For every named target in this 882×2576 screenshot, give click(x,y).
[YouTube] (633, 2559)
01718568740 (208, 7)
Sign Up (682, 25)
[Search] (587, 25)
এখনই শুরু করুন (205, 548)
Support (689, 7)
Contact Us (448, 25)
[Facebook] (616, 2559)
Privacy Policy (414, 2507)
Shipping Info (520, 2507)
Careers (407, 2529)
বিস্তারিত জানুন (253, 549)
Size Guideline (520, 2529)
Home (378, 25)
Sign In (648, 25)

TASK REQUIREMENTS | What you write must match the records above exactly, line for line.

OUTPUT BELOW |
For every named target in this 882×2576 screenshot, give click(x,y).
[YouTube] (633, 2559)
01718568740 (208, 7)
Sign Up (682, 25)
[Search] (587, 25)
এখনই শুরু করুন (205, 548)
Support (689, 7)
Contact Us (448, 25)
[Facebook] (616, 2559)
Privacy Policy (414, 2507)
Shipping Info (520, 2507)
Careers (407, 2529)
বিস্তারিত জানুন (253, 549)
Size Guideline (520, 2529)
Home (378, 25)
Sign In (648, 25)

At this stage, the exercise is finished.